* WORK TO BE COMPLETED:
As soon as the line containing "Task: Click the" appears in the material below, start returning lines exactly, and end with the line containing "Click Przejdź do".

DATA UNDER STUDY: Begin

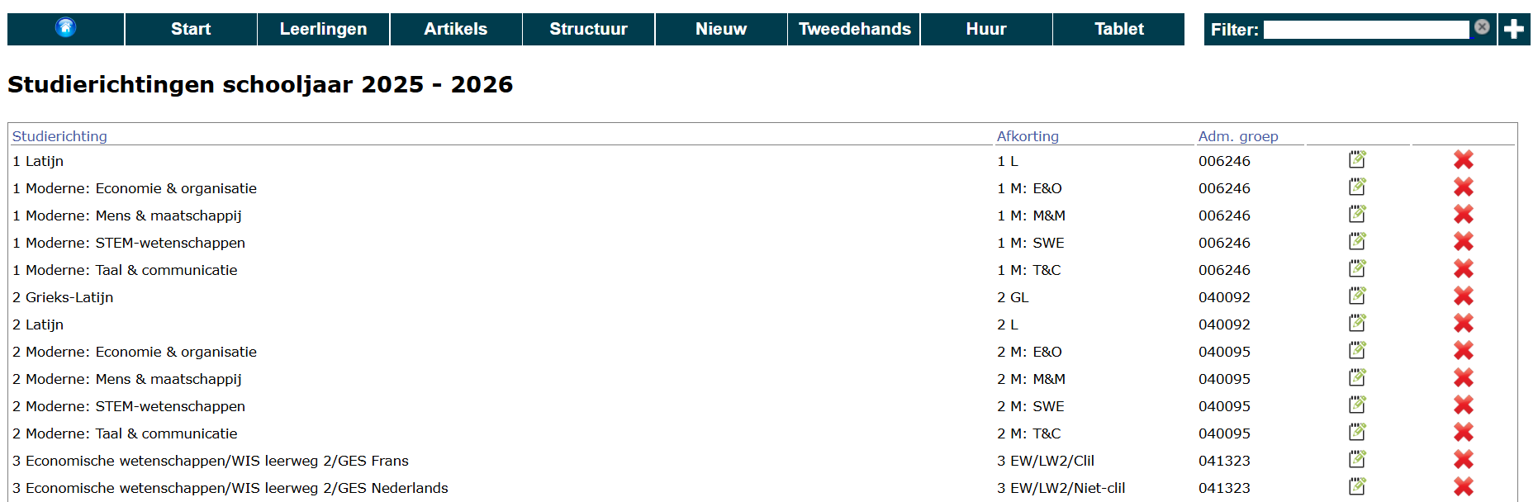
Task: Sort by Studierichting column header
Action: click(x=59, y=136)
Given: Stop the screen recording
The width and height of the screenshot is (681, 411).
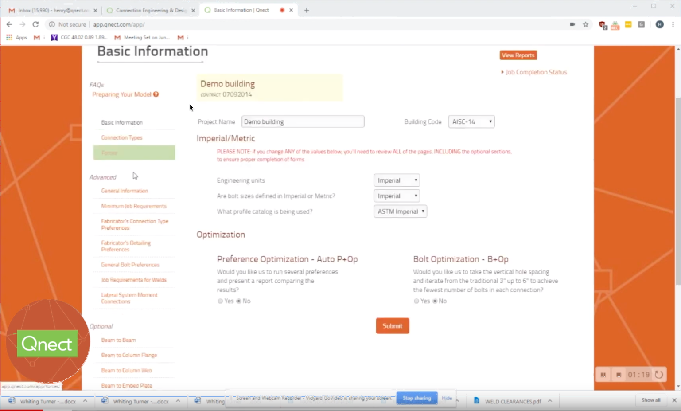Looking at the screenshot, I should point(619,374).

DATA UNDER STUDY: End
DATA UNDER STUDY: Begin

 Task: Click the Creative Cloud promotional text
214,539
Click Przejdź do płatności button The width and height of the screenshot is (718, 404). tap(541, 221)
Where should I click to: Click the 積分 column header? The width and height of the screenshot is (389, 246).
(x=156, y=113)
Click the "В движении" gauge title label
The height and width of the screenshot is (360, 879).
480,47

DATA UNDER STUDY: End

* PROBLEM SOLUTION:
 Task: Click the Creative Cloud promotional text
214,539
Click Przejdź do płatności button The width and height of the screenshot is (718, 404). tap(541, 221)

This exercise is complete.